198 King's Drive - King's Park

 © 2026, Christian Cassidy

Place: King's Park
Address: 198 King's Drive (Map)
Opened: 1987

March 16, 1912, Winnipeg Tribune

A subdivision called "King's Park", named for King Edward VII who died in 1910, was established in the R.M. of Fort Garry in  1912, but the nearby park called King's Park came about decades later.

It's is a little difficult to research the history of the park due to the subdivision and eventually a community club with the same name. Around 95 percent of the hits you get from newspaper searches relate to one of those! 

Here's a first-hand account of someone moving to the subdivision in 1938.

Metropolitan Corporation of Greater Winnipeg, Planning Division, 1964 (Source)

It was in the 1950s that this land began its long journey to becoming a formal park.

In A City at Leisure, Catharine Macdonald notes that during that decade, "The Metropolitan Parks and Protection Division ... acquired the peninsula then known as Washington's Point, today King's Park." Further land was added to the site in the 1960s, and the current size is about 40 hectares.

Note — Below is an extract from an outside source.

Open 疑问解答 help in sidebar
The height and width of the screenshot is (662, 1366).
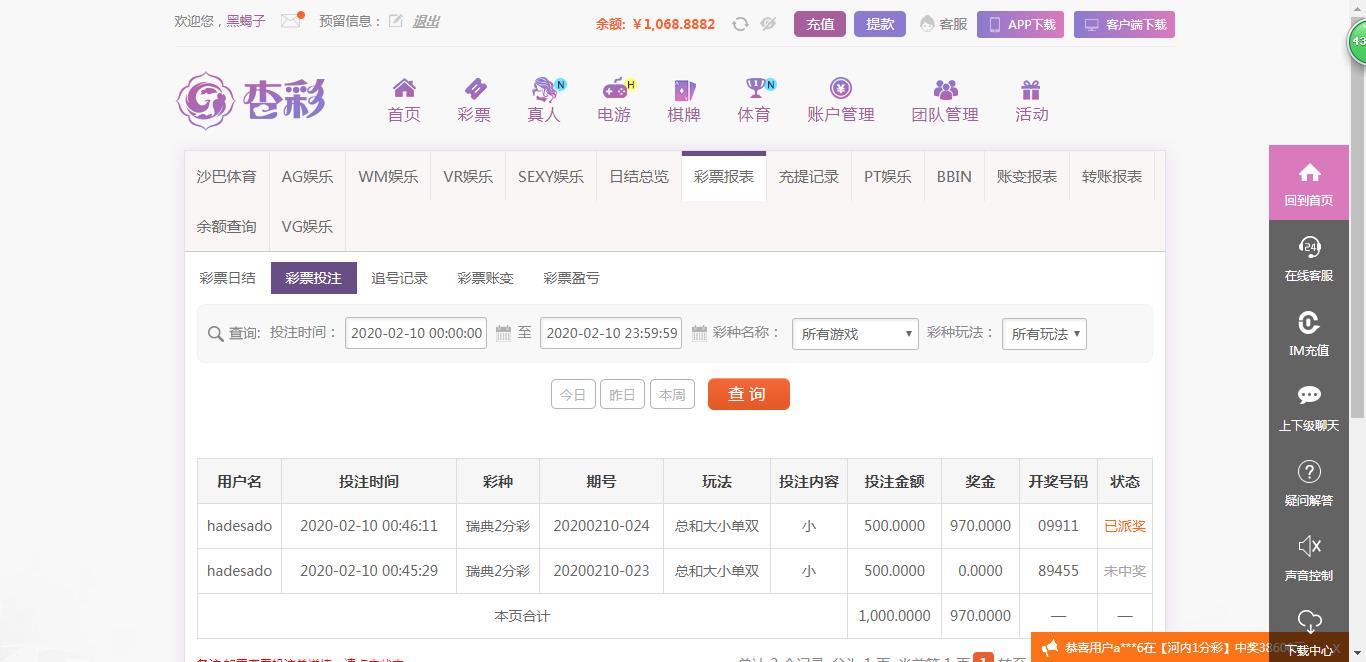pos(1308,483)
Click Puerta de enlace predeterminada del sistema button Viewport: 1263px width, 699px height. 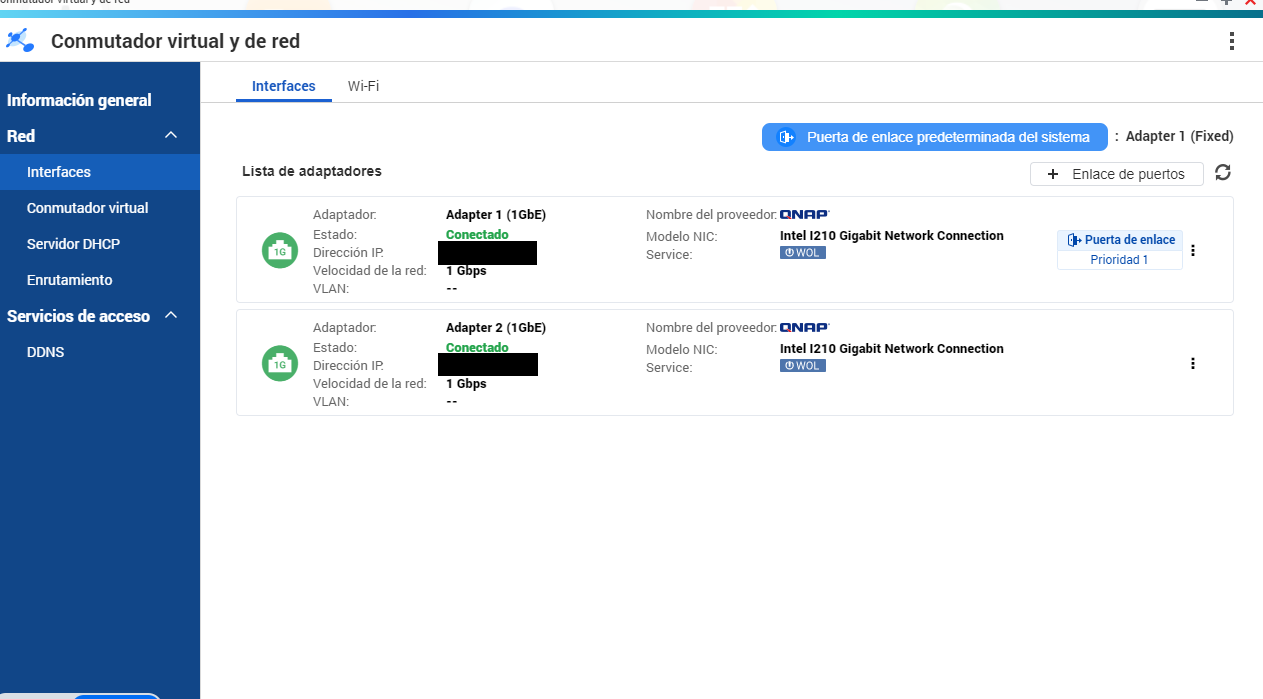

It is possible that Metro bought the land from a man named George Baldry, as the 1956 annual report of the Metropolitan Planning Commission of Greater Winnipeg describes i its Fort Garry section:

"A development plan for the King's Park-Cloutier Drive area was prepared during the year by Mr. George Baldry who owns a substantial part of the area. The area was bounded by the University, Cloutier Drive, Pembina Highway and Kilkenny Street. Preliminary sketches prepared by Mr. Baldry were discussed with the owners and the local planning commission, as well as the municipal engineer. Provision was made for school sites, churches, parks, one large and several smaller commercial areas."

George Baldry was a local engineer whose firm, Baldry Engineering and Construction, worked on many large buildings and public works projects throughout the Winnipeg region. Though he lived in Wolseley for most of his life, he had interests south of the city.

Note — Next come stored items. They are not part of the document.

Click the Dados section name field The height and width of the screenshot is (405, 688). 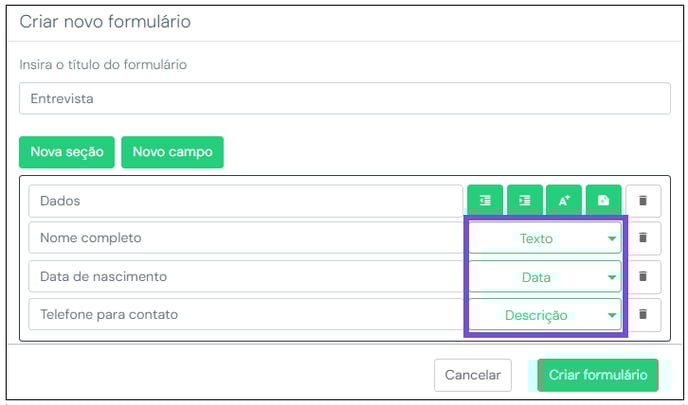(x=246, y=201)
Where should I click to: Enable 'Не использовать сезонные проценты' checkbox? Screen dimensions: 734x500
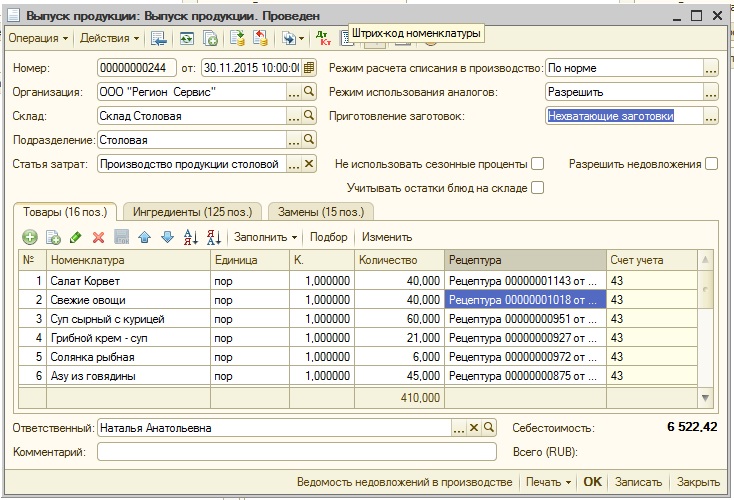point(538,164)
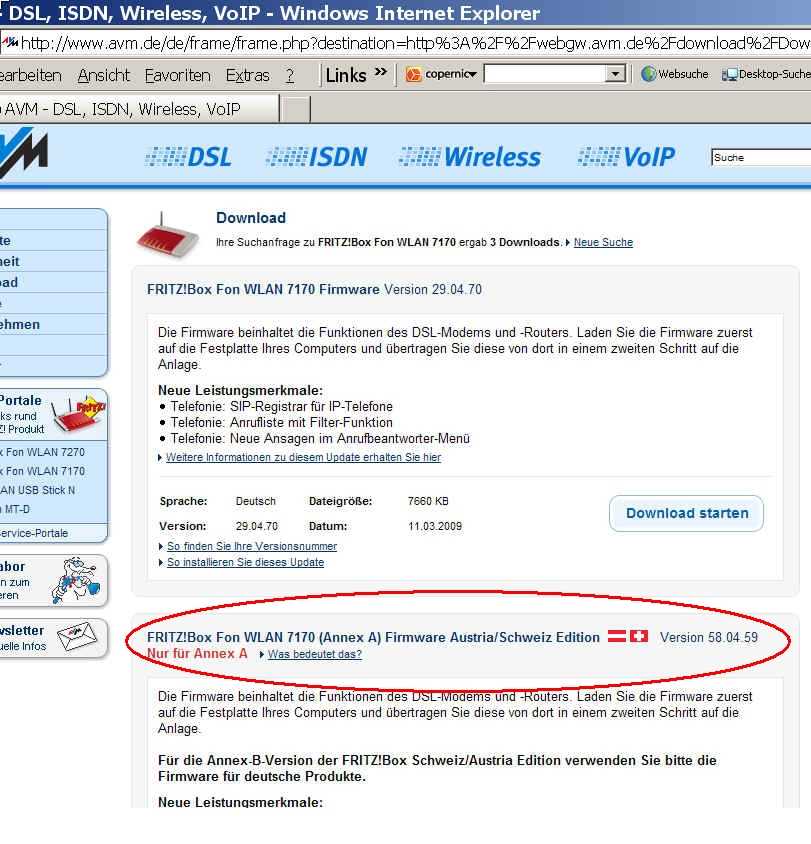Open the Was bedeutet das? link

pyautogui.click(x=314, y=654)
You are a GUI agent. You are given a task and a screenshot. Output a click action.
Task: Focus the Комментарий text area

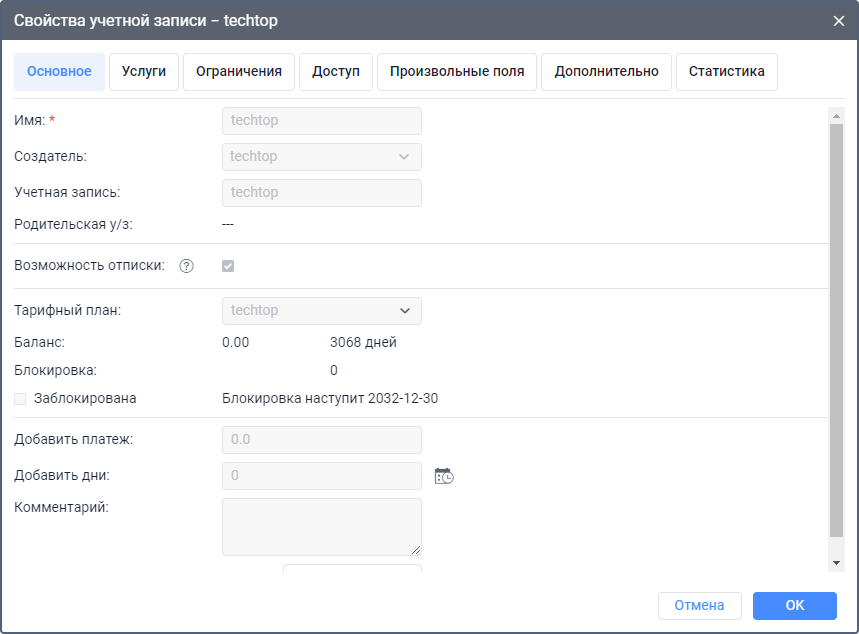click(321, 526)
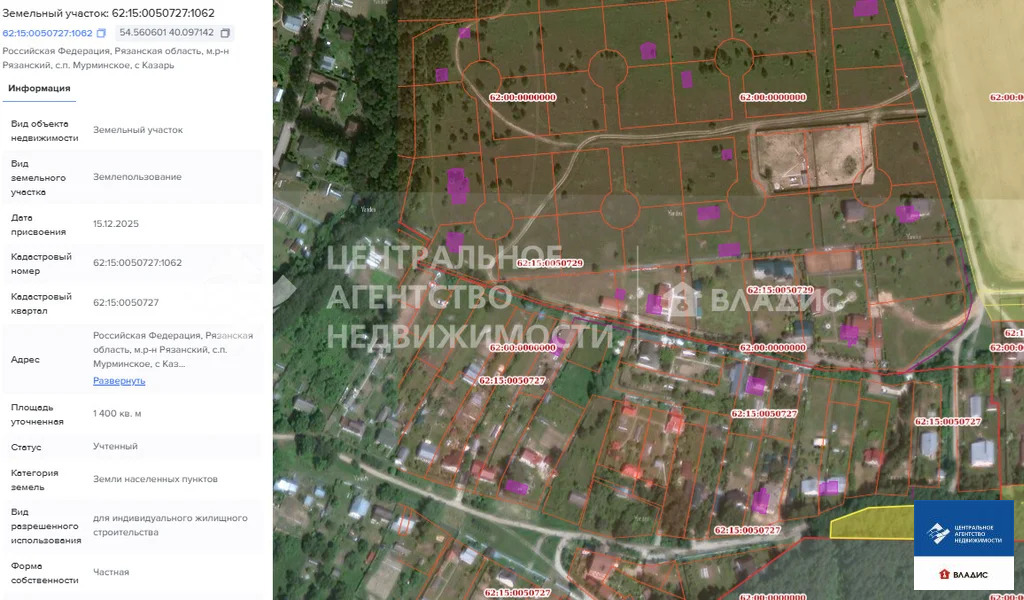The image size is (1024, 600).
Task: Click the Дата присвоения value 15.12.2025
Action: 116,224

Baldry was an early executive member of the Southwood Golf Club, and a 1954 biographical article in the Winnipeg Tribune noted that his retirement hobby was "a herd of 100 registered Holstein cattle on land just past the university." This land might be what we currently know as King's Park!

King's Park ca. 1983 (Source: A City at Leisure, page 182)

The purchase of the land did not mean immediate development into a park. The 1964 "possible park" map above shows the land being used as market gardens, so it was rented out to people to grow flowers and vegetables commercially.

The creation of Unicity in 1972 meant that the City of Winnipeg inherited dozens of suburban parks on top of its own extensive collection. A King's Park was on the books but had to wait in line with small improvements made to the site over several years. 

It wasn't until the summer of 1987 that King's Park formally opened. Macdonald described it as having an "oriental feel ... with its small pagoda, arched bridge and stylized waterfall." The pagoda was originally located in Assiniboine Park.

July 8, 1987, Winnipeg Free Press

Winnipeg Free Press columnist Val Werier walked the park with a friend soon after it opened. He called in "an absolute gem" and goes into detail about some of the work that was done there.